Pediatric patients with
acute lymphoblastic leukemia (ALL) are at an increased risk of thromboembolic events. Potential responsible mechanisms include the disease process itself, treatment with chemotherapeutic agents (particularly L-
Asparaginase [ASP]), or a combination of the disease and treatment. We studied
thrombin regulation in 26 consecutive children with ALL and 14 healthy age-matched controls by: (1) plasma concentrations of
prothrombin; (2) plasma inhibition of 125I-
alpha-thrombin; and (3) four
biochemical markers of in vivo
thrombin activation (
thrombin complexed to its inhibitor
antithrombin III [ATIII; TAT],
prothrombin fragment 1.2 (F1.2), activated
protein C complexed to the inhibitors
alpha 1 antitrypsin [APCAT]), and
protein C inhibitor (APC-PCI). Measurements were made at presentation before treatment,
after treatment with ASP alone, and during
combination chemotherapy with and without ASP. At presentation, the capacity to generate
thrombin (reflected by plasma
prothrombin concentrations) and the capacity to inhibit
thrombin (125I-alpha-thrombin--inhibitor complex formation) were similar in children with ALL compared with that for healthy children. After ASP alone or as part of
combination chemotherapy,
prothrombin levels were preserved, whereas plasma inhibition of 125I-alpha-thrombin decreased significantly because of a decrease in plasma concentrations of inhibitors, most importantly ATIII. After
combination chemotherapy without ASP, plasma concentrations of ATIII and the capacity to inhibit 125I-alpha-thrombin returned to normal values, whereas
prothrombin levels increased above control values.

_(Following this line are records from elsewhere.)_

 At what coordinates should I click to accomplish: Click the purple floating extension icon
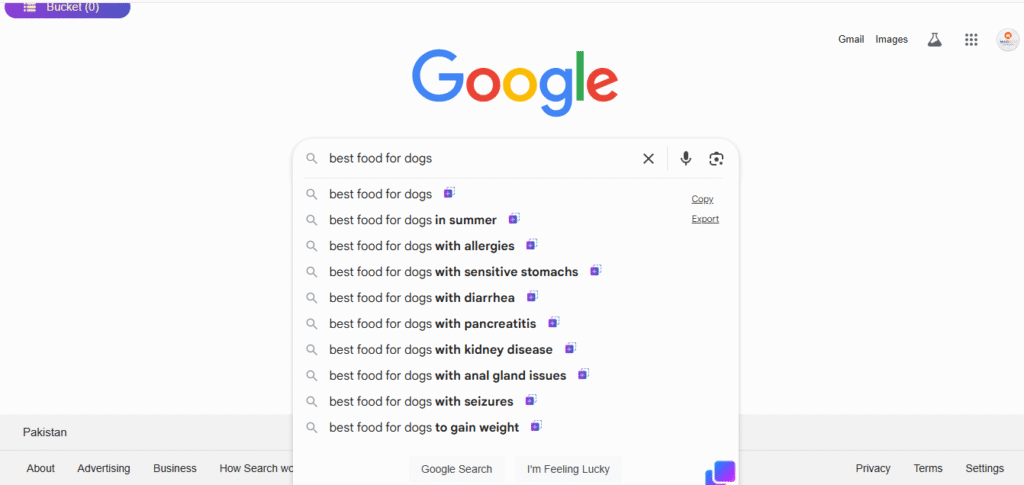click(x=721, y=472)
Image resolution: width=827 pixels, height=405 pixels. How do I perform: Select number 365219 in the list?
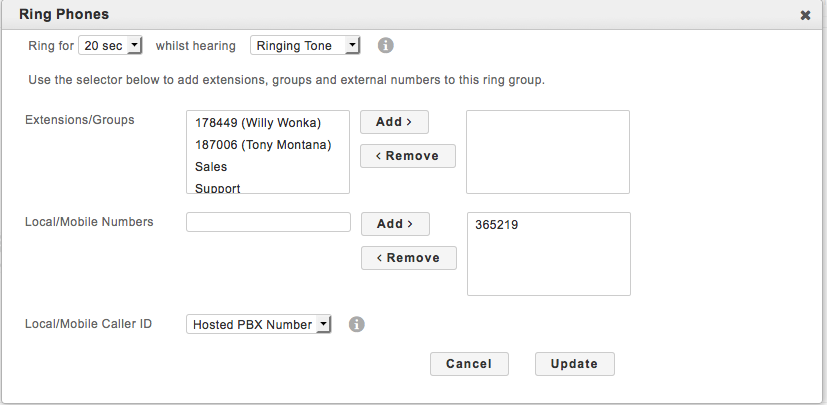pos(497,226)
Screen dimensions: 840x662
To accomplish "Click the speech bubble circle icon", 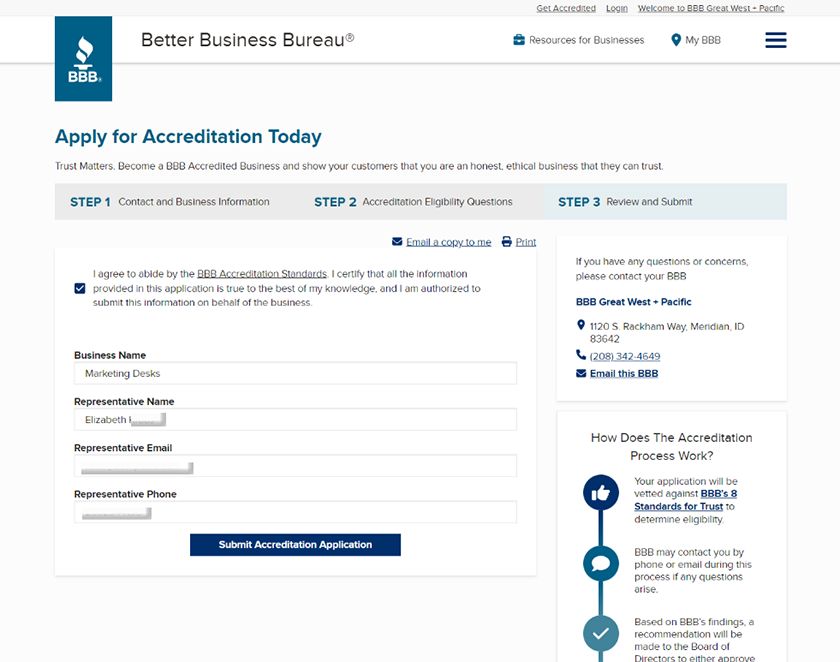I will (x=601, y=563).
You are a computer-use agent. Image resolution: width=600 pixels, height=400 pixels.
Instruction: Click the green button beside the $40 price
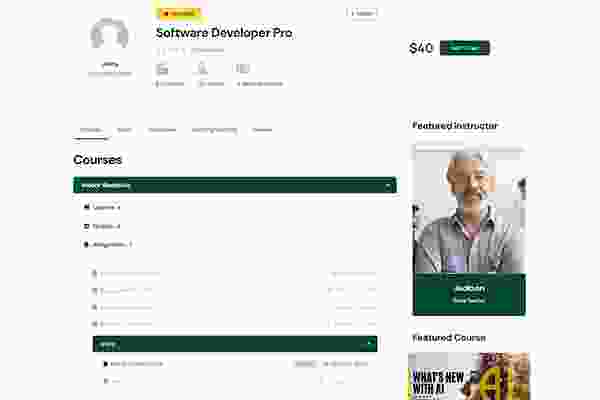(x=465, y=48)
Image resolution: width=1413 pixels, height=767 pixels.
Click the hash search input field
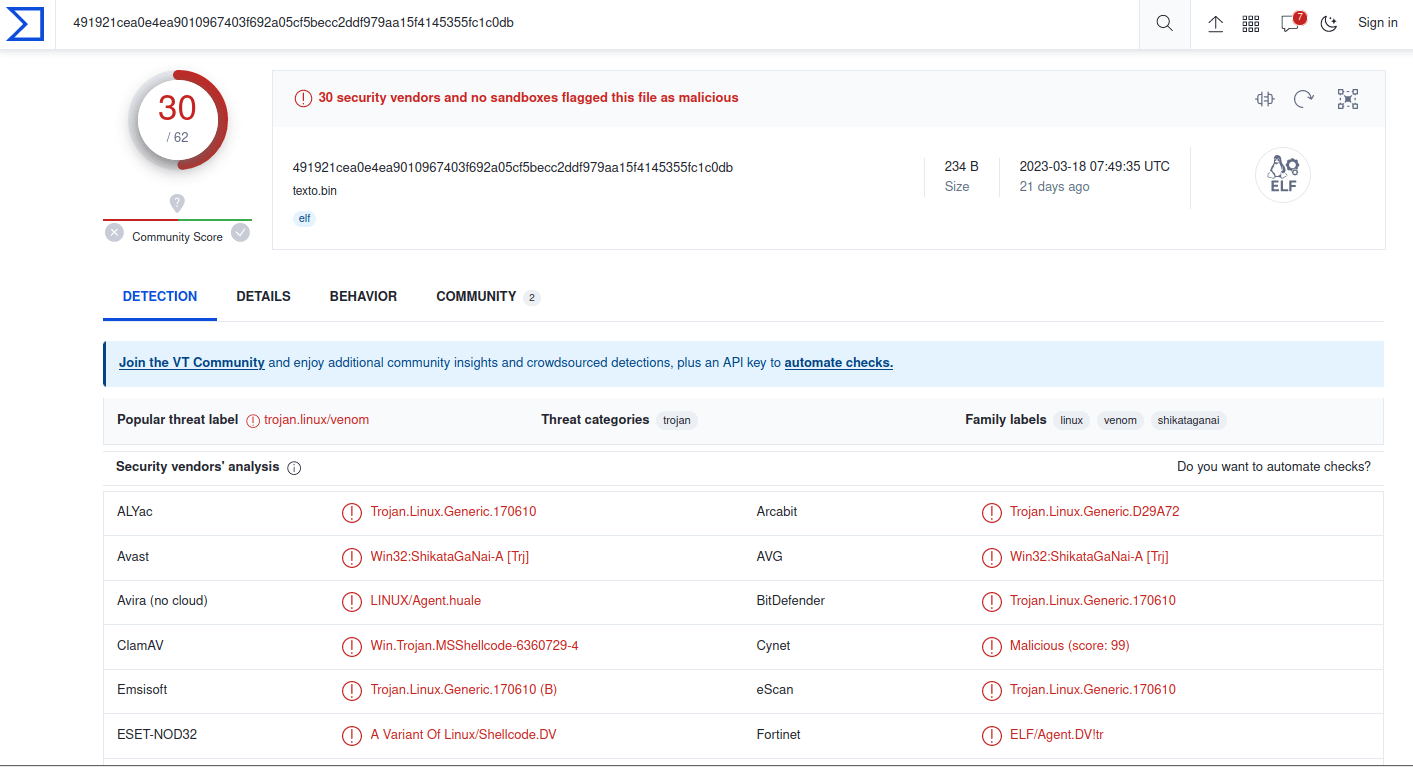(x=600, y=23)
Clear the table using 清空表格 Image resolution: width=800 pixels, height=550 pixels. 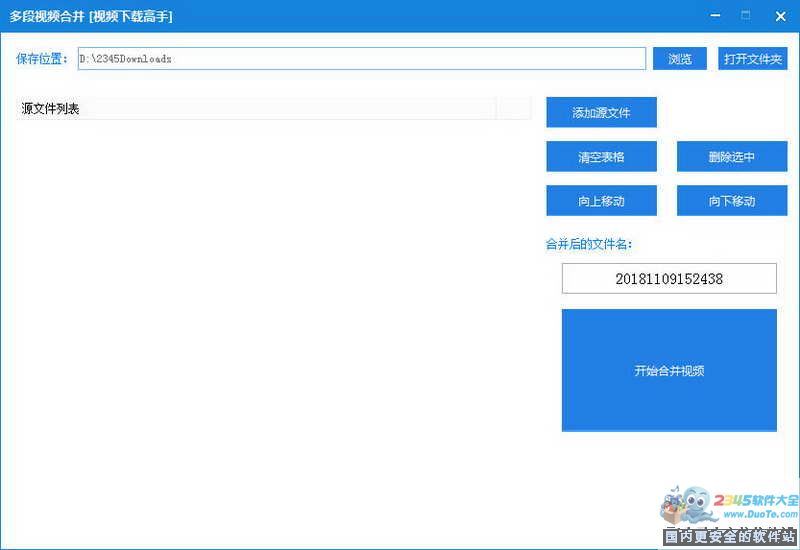point(601,157)
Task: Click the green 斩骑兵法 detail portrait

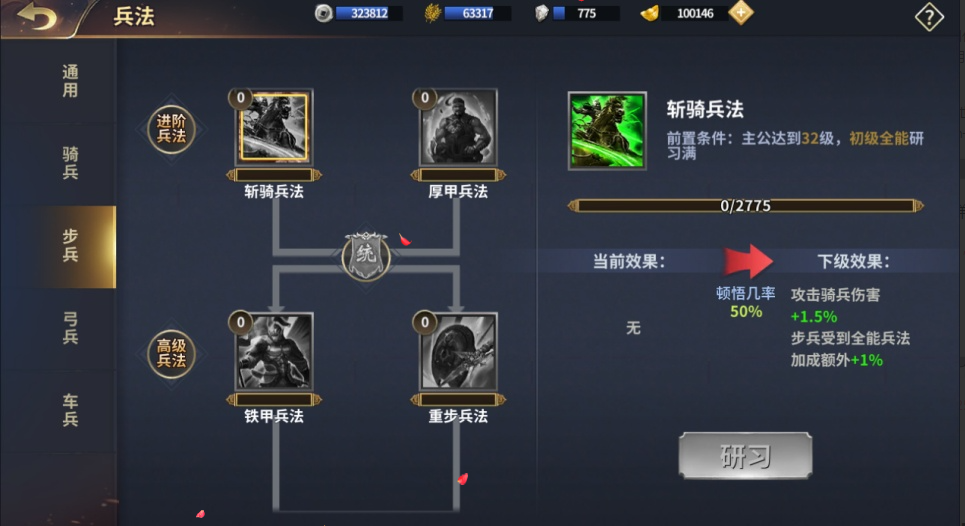Action: [607, 130]
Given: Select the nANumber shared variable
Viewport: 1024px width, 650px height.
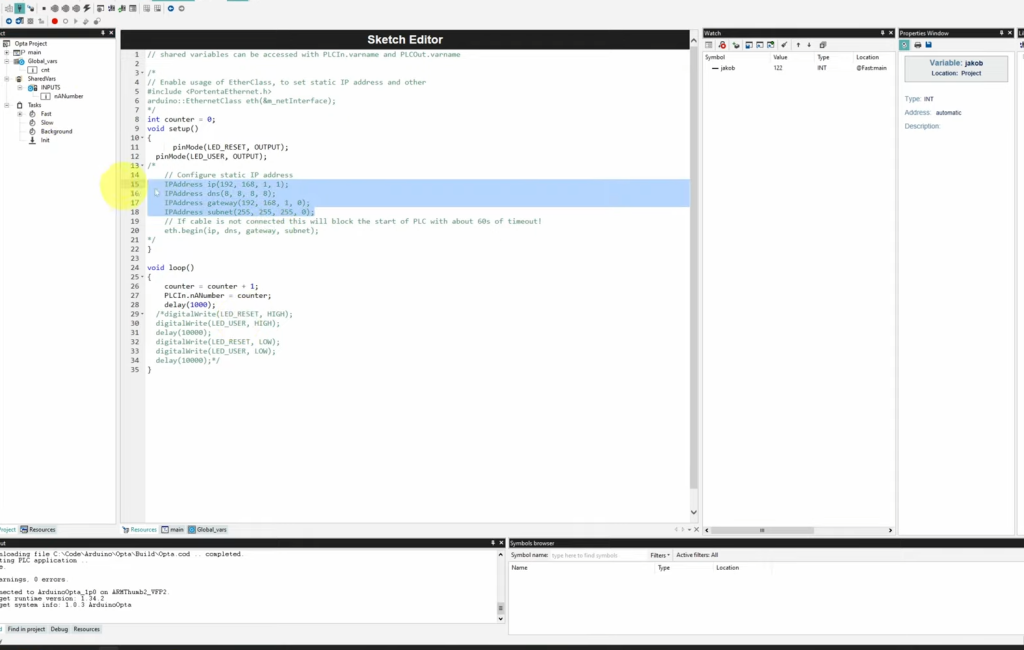Looking at the screenshot, I should [68, 96].
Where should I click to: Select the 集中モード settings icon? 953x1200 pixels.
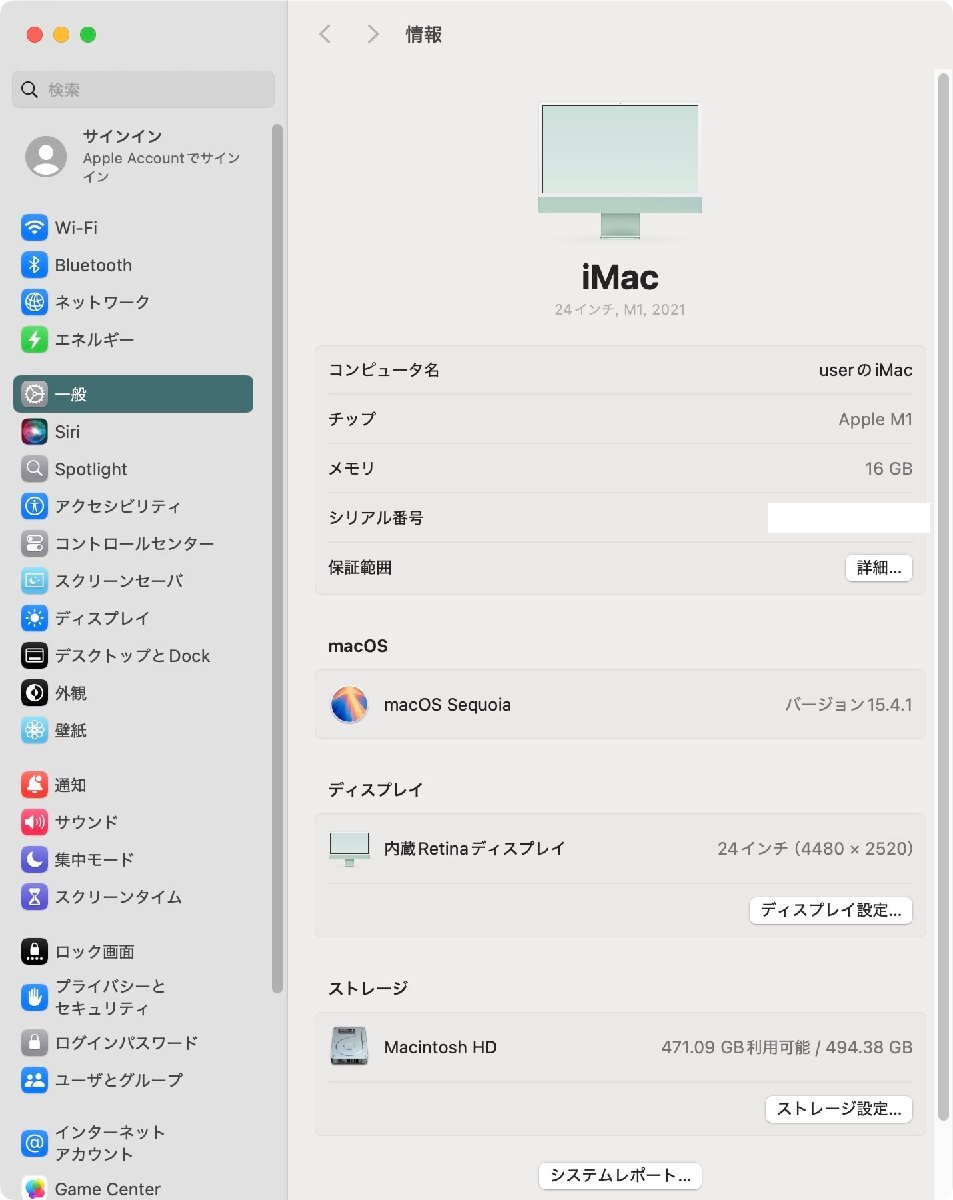34,859
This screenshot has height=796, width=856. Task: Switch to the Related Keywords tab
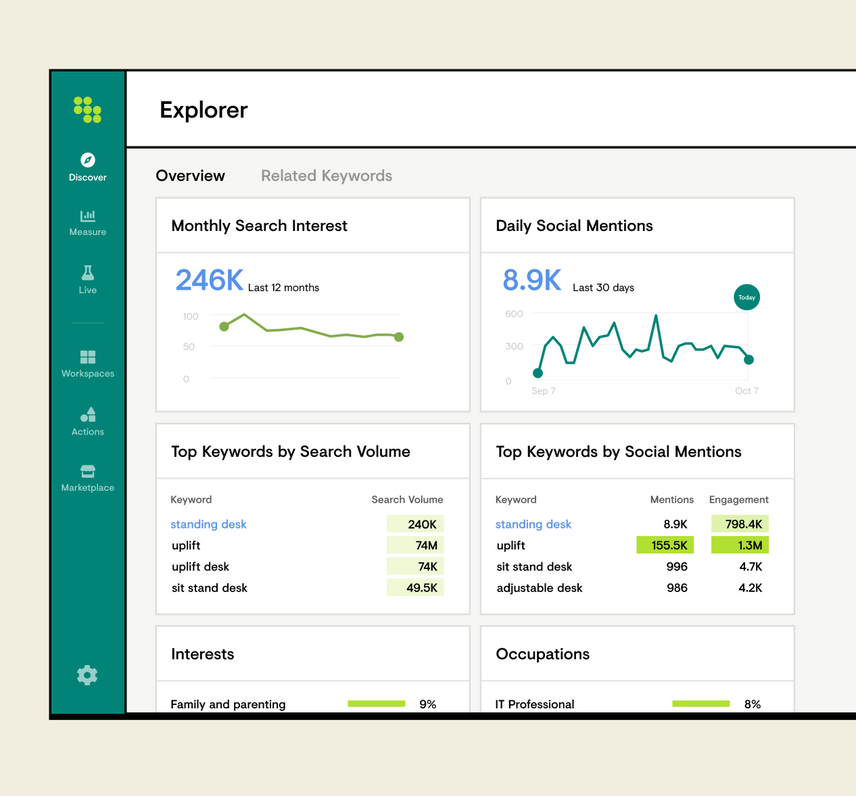pyautogui.click(x=326, y=175)
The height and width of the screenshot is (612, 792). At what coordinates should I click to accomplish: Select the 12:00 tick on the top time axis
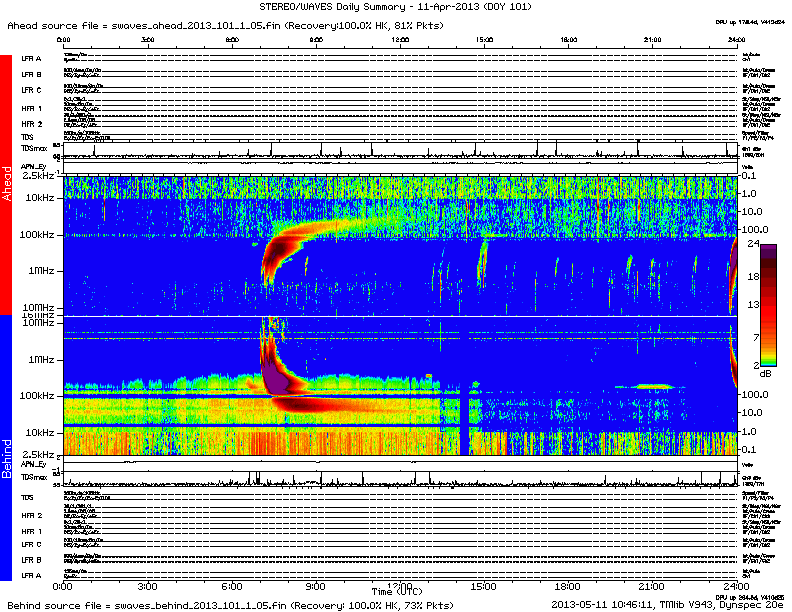pyautogui.click(x=399, y=40)
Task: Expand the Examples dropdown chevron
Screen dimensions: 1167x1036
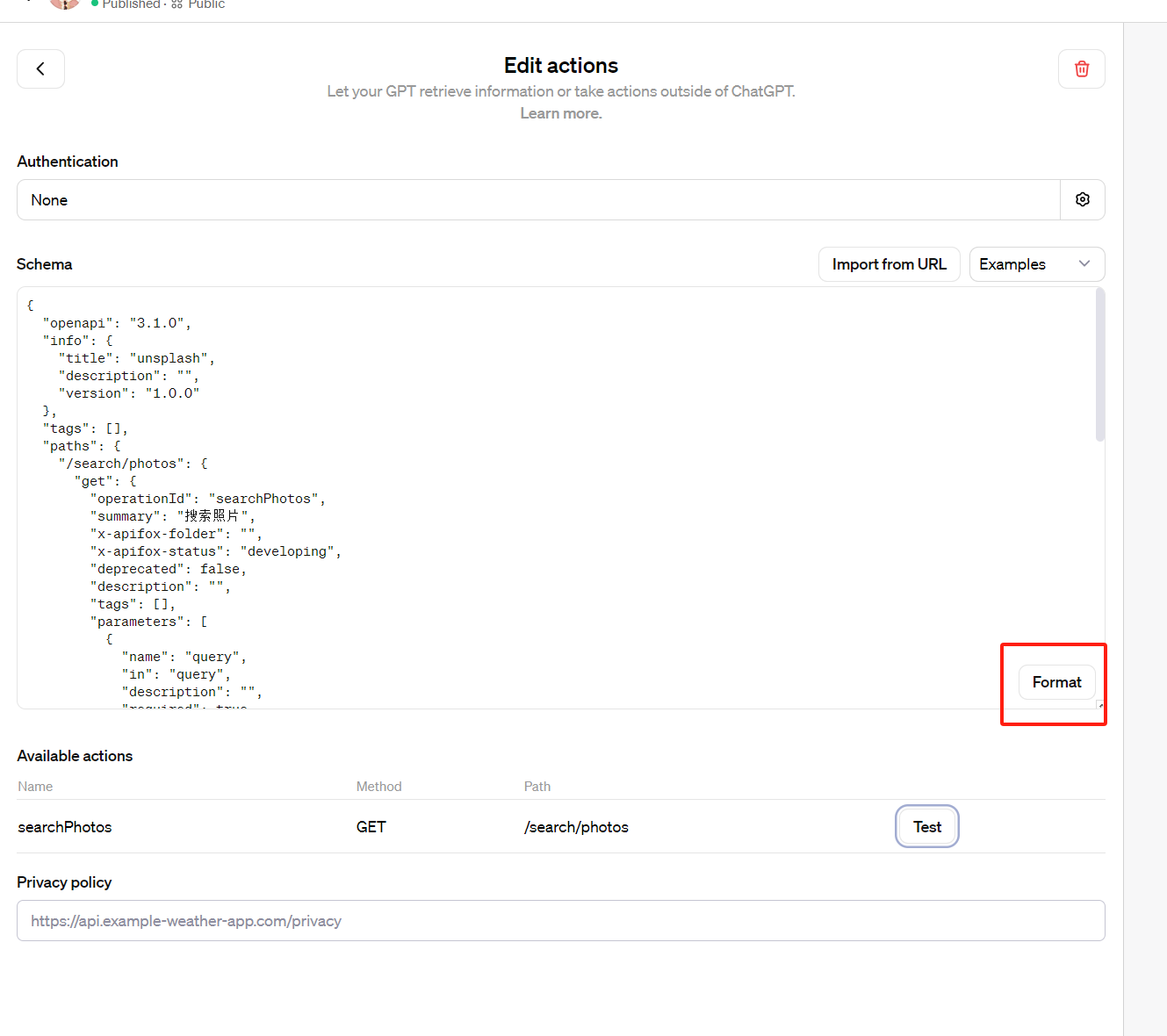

Thrombin generation in vivo also differed from healthy controls. At presentation, plasma concentrations of three of four markers of in vivo
thrombin activity (TAT, F1.2, APCAT, but not APC-PCI) were increased in children with ALL. Neither ASP alone nor
combination chemotherapy with or without ASP significantly altered values of these three markers. In summary, although the in vitro capacity to generate
thrombin was preserved, the in vitro capacity to inhibit 125I-alpha-thrombin decreased after ASP
therapy. Evidence for increased endogenous
thrombin generation was documented in children with ALL at presentation and throughout treatment. We speculate that poor regulation of this
thrombin may contribute to thrombotic complications in children with ALL.